● **Entries provided**
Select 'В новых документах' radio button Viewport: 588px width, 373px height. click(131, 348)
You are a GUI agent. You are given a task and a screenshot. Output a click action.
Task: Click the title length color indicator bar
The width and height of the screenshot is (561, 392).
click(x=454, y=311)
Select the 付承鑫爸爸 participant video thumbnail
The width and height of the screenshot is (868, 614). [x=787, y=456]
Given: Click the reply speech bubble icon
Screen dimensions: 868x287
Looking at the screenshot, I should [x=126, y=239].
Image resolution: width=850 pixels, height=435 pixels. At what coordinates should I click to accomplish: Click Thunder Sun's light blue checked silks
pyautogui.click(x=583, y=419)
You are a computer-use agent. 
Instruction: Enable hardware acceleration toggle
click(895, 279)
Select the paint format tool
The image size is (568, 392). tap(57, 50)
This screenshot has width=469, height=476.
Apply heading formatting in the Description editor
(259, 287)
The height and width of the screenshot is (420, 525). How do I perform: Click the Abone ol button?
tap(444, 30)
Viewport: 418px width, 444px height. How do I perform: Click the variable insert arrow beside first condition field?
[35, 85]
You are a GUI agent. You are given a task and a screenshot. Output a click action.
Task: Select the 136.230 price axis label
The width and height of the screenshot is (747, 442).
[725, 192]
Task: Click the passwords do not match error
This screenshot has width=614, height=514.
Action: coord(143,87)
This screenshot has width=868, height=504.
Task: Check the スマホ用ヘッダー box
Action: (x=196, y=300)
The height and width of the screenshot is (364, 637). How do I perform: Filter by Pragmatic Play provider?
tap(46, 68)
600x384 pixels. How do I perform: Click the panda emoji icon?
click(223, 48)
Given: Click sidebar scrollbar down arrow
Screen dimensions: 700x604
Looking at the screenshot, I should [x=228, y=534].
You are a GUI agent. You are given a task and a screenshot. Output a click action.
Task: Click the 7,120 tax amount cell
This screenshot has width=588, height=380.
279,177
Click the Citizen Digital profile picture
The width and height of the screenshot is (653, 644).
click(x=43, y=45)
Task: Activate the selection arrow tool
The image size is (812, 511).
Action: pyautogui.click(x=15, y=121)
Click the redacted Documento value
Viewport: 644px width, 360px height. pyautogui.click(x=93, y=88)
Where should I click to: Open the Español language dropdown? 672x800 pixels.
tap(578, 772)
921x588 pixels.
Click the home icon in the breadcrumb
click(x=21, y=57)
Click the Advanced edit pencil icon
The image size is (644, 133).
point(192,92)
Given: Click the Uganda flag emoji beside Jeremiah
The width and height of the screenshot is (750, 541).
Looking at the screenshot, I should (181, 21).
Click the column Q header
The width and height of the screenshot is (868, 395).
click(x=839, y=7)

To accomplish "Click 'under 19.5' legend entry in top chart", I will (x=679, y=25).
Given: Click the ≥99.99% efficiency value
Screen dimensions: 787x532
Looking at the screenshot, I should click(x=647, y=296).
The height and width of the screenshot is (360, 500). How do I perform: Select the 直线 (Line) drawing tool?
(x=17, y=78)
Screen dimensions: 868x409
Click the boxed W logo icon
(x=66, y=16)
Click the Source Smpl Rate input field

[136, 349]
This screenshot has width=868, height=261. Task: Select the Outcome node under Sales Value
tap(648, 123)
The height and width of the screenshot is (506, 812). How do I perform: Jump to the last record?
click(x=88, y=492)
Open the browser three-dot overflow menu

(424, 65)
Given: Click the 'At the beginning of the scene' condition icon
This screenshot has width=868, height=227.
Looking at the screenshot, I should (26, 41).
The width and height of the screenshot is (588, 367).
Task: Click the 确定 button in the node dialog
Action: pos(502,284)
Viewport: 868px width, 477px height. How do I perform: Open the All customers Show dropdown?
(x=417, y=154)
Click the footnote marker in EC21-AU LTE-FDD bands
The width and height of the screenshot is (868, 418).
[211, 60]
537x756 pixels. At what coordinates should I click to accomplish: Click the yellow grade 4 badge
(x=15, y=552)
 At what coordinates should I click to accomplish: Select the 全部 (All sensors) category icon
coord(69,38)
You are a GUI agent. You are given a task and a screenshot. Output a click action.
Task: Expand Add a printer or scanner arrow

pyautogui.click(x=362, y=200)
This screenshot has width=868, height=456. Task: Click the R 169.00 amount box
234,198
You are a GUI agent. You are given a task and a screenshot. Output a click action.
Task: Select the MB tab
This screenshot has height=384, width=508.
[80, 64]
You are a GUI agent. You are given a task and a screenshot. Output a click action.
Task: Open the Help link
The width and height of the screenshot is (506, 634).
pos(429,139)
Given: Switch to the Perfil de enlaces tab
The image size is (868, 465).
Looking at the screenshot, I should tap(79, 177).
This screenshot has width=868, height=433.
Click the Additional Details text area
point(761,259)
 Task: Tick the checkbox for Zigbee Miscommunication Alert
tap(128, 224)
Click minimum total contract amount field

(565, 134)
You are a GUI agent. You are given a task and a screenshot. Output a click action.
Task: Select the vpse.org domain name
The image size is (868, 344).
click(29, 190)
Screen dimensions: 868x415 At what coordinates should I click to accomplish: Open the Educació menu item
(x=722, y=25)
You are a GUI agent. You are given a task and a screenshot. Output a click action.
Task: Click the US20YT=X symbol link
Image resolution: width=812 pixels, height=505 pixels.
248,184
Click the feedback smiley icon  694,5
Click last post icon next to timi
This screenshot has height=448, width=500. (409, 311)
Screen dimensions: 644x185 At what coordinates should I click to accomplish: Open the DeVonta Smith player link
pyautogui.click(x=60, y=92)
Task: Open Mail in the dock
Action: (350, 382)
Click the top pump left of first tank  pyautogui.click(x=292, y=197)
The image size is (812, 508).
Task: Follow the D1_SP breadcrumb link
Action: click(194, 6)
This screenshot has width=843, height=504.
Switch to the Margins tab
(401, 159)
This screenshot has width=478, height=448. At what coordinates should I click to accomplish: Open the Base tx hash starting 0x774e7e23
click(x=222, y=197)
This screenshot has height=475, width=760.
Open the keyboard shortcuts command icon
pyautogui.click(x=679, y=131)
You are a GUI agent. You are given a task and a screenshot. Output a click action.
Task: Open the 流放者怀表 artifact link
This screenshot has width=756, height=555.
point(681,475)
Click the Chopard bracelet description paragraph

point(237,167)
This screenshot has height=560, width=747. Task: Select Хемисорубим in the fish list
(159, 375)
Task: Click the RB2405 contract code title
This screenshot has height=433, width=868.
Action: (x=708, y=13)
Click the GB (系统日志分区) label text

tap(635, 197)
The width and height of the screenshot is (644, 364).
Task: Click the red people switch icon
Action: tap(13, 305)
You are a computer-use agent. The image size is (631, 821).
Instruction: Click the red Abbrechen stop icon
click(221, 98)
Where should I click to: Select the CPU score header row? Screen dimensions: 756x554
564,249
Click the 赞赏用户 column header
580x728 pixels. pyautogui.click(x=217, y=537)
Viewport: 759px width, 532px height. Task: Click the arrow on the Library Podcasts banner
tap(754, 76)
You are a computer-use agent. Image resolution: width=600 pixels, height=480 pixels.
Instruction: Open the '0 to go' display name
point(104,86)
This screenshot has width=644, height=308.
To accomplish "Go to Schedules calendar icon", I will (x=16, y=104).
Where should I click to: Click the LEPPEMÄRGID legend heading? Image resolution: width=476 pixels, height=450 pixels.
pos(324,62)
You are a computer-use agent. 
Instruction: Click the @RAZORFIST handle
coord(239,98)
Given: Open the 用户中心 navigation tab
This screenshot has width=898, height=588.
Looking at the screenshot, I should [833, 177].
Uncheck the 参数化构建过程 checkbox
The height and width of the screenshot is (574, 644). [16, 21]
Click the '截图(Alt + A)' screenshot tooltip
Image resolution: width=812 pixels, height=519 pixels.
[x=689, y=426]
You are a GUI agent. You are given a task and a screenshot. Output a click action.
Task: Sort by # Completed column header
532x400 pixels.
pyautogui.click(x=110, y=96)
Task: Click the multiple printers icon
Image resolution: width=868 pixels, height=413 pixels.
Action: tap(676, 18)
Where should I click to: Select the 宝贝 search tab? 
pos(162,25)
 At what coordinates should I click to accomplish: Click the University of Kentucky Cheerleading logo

● **The problem**
Exactly as written, please reproduce the lines from the first line of the data to the line containing "Given: Click the reply speech bubble icon", inclusive, and nothing else.

● **Exercise answer**
Select 'В новых документах' radio button Viewport: 588px width, 373px height. click(131, 348)
You are a GUI agent. You are given a task and a screenshot. Output a click action.
Task: Click the title length color indicator bar
The width and height of the screenshot is (561, 392).
click(x=454, y=311)
Select the 付承鑫爸爸 participant video thumbnail
The width and height of the screenshot is (868, 614). [x=787, y=456]
Given: Click the reply speech bubble icon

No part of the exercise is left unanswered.